Stored items:
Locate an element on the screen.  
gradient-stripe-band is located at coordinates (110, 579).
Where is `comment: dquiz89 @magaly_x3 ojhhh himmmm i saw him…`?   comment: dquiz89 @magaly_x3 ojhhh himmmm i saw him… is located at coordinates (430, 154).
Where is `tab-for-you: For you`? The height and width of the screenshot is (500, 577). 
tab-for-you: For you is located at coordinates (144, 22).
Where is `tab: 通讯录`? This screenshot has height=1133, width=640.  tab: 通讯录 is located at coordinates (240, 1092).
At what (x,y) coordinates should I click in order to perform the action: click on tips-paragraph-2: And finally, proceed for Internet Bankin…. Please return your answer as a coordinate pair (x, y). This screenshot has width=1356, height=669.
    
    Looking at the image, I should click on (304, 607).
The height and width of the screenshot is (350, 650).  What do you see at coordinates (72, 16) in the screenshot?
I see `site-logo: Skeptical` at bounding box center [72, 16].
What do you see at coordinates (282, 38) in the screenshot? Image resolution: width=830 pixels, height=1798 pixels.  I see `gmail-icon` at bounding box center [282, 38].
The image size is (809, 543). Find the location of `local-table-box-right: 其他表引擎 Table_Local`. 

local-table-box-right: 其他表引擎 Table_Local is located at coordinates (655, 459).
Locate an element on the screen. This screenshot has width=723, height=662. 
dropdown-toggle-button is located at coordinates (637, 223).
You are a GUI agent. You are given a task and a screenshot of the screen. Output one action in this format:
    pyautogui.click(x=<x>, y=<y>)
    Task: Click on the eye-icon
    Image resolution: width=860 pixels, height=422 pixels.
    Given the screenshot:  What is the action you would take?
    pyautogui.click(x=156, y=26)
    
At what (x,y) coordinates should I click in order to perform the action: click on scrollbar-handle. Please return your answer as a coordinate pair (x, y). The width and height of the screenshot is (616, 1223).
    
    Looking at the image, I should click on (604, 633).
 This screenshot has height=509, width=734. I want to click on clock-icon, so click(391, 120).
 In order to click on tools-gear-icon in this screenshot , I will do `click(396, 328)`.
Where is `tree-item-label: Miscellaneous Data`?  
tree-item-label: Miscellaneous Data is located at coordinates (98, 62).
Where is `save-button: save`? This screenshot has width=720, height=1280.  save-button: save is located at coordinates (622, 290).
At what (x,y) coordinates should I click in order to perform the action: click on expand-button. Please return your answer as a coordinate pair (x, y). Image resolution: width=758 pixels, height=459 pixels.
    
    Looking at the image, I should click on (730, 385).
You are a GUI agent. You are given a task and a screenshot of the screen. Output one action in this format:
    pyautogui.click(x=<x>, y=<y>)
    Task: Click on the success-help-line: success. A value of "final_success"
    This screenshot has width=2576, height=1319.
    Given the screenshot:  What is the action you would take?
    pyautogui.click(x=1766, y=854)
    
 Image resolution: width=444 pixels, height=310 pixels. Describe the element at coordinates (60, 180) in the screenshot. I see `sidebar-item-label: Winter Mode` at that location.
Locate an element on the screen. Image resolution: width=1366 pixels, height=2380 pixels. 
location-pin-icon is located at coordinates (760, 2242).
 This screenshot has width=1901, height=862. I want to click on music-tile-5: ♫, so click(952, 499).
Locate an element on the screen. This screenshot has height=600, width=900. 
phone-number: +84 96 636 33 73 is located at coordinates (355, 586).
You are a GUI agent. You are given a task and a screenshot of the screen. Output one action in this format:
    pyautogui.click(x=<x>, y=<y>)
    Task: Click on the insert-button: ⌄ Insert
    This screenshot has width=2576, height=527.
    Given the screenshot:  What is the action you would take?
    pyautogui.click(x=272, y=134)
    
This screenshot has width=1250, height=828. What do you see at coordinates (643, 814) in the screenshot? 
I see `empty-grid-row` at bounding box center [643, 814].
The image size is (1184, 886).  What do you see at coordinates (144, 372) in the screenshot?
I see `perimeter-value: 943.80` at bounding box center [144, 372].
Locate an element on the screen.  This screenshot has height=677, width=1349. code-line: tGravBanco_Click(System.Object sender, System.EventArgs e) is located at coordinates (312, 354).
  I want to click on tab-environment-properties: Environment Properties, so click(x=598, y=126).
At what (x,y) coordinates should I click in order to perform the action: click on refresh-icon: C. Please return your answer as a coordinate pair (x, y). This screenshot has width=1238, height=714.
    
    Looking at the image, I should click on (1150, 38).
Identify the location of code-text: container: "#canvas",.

YOUR INSTRUCTIONS: Reproduce word for word the lines starting at the one that contains "has width=1356, height=669." and ending after the one that contains "center [72, 16].".

RESULT:
At what (x,y) coordinates should I click in order to perform the action: click on tips-paragraph-2: And finally, proceed for Internet Bankin…. Please return your answer as a coordinate pair (x, y). This screenshot has width=1356, height=669.
    
    Looking at the image, I should click on (304, 607).
The height and width of the screenshot is (350, 650).  What do you see at coordinates (72, 16) in the screenshot?
I see `site-logo: Skeptical` at bounding box center [72, 16].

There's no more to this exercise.